Solicitação 1: Reproduza o trecho do texto sobre respeito e ingratidão que começa em "Apesar que os" e termina em "resposta seria sim.".

++++

Fui roubado muitas vezes, enganado por uma editora pilantra, que hoje nem fumaça vende, afinal cobra num tem asa.
Apesar que os amigos desse pilantra insistem em distribuir os livros, livros esses que os autores nem receberam seus direitos, eu mudei de casa, e na minha nova casa fui tratado como merecia, com respeito, e já são 3 livros com a Objetiva, e todos que podem agora comprar o livro em qualquer lugar desse pais também agradecem.
Por ajudar um ou outro parceiro no rap e na perifa, paguei o preço auto da ingratidão, mas se perguntar se faria de novo, a resposta seria sim.
Tem amizade que me custou R$ 100,00, tem amizade que me custou R$ 5,00 e foi barato o prejuízo, porque confiança é mais cara.
No fim, andando na minha quebrada, onde os braços dos pequenos se levantam pra me cumprimentar eu vejo que tenho o que vocês num vão ter, respeito, nada mais que respeito.
E isso nego, ninguém compra, ninguém negocia, ninguém exige, isso se conquista.
Voltando agora do centro do Capão, onde trombei os parceiros que assim como eu não puderam ou não quiseram ir para a praia eu pude constatar mais uma vez que apesar de tudo, a família só cresceu, e hoje o time ta nervoso, a casa aqui vai lotar de novo, abraços, apertos de mão, num tem problema, uns boicota de um lado, agente se levanta do outro, uns atrasa, agente se adianta, o trabalho e a criatividade é tudo que temos, mas também é tudo que precisamos.

++++

Solicitação 2: Nos registros, por favor, substitua "Juristische" por "Rechtliche" nas linhas que começam na que contém "Über uns (134, 32)" e terminam na que contém "Technische Übersetzungen (152, 452)", sem alterar mais nada. Apresente somente essas linhas.

Material:
++++

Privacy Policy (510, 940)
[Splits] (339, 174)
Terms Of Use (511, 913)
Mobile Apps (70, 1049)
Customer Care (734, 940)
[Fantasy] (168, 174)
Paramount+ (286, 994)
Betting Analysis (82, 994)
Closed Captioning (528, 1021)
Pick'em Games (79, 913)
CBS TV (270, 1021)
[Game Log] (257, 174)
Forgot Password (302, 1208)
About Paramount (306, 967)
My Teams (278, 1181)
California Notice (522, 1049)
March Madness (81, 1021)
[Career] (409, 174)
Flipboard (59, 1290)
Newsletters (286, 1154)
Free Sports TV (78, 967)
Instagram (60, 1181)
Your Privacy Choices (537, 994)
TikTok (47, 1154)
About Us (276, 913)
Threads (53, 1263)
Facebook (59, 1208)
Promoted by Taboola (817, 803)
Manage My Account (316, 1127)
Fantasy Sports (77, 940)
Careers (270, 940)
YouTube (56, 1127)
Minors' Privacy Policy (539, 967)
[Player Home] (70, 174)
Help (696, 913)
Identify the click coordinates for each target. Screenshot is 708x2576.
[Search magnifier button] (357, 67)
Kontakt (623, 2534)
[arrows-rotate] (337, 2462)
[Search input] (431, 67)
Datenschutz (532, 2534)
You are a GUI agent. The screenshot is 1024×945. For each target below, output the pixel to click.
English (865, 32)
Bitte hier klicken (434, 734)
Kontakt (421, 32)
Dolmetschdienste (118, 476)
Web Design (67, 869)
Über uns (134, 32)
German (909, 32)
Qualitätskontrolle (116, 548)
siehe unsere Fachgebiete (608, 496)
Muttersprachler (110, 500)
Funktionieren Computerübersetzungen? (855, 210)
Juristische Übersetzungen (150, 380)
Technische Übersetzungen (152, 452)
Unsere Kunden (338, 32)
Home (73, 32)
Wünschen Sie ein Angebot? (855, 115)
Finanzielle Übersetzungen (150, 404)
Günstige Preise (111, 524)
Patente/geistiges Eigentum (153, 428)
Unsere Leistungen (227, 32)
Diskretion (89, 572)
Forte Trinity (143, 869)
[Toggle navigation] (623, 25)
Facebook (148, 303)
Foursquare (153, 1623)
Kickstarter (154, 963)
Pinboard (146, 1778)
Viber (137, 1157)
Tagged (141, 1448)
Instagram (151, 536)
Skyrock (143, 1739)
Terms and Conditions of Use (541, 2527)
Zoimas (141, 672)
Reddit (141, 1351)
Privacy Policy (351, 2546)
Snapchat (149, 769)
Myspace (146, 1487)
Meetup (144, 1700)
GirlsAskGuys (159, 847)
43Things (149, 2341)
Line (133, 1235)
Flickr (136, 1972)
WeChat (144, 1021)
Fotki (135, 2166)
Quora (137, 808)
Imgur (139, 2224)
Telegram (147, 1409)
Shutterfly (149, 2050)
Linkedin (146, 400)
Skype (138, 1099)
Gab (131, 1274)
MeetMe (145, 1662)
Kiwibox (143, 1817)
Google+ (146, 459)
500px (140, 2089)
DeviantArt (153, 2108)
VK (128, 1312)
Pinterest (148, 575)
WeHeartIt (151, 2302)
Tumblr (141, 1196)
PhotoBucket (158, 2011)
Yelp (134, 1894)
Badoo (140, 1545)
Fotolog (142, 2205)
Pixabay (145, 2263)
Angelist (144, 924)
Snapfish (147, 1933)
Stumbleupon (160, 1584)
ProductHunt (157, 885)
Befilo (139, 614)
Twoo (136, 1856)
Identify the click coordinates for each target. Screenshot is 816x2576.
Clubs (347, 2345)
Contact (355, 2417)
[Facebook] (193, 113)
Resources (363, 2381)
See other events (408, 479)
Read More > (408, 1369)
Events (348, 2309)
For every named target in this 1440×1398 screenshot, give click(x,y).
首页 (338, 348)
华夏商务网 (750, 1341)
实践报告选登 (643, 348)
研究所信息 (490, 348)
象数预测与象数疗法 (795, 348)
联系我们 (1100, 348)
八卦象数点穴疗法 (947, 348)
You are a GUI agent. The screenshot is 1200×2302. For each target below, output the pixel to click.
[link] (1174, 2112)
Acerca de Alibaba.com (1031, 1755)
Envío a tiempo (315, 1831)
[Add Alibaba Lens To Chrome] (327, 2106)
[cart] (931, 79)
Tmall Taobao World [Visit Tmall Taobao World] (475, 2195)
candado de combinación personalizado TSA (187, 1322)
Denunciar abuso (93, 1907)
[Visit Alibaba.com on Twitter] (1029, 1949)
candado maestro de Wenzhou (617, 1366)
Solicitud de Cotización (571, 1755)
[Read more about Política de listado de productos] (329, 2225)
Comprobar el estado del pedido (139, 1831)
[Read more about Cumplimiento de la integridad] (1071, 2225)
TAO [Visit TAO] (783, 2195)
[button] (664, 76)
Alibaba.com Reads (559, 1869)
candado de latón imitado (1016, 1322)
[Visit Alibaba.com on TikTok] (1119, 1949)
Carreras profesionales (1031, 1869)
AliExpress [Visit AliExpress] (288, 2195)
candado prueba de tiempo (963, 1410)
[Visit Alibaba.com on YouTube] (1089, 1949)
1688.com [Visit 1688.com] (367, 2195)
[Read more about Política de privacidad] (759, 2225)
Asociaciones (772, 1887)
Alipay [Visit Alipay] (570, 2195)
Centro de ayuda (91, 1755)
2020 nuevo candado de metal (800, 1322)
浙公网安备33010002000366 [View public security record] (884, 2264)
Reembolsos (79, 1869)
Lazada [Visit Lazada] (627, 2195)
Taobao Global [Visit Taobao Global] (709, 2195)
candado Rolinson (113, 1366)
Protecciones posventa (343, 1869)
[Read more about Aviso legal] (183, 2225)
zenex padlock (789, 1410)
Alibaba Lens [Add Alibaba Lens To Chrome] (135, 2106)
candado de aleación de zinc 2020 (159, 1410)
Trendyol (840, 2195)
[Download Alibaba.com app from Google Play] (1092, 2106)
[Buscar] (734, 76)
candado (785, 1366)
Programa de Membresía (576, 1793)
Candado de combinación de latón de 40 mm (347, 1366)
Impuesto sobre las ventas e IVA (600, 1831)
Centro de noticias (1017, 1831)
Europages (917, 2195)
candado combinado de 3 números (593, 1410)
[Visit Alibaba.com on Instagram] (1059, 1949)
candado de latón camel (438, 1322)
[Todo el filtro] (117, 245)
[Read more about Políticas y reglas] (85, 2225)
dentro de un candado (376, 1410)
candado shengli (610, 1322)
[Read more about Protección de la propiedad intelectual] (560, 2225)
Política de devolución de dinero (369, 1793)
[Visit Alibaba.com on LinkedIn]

++++

Resposta do exercício 1:
Apesar que os amigos desse pilantra insistem em distribuir os livros, livros esses que os autores nem receberam seus direitos, eu mudei de casa, e na minha nova casa fui tratado como merecia, com respeito, e já são 3 livros com a Objetiva, e todos que podem agora comprar o livro em qualquer lugar desse pais também agradecem.
Por ajudar um ou outro parceiro no rap e na perifa, paguei o preço auto da ingratidão, mas se perguntar se faria de novo, a resposta seria sim.

Resposta do exercício 2:
Über uns (134, 32)
German (909, 32)
Qualitätskontrolle (116, 548)
siehe unsere Fachgebiete (608, 496)
Muttersprachler (110, 500)
Funktionieren Computerübersetzungen? (855, 210)
Rechtliche Übersetzungen (150, 380)
Technische Übersetzungen (152, 452)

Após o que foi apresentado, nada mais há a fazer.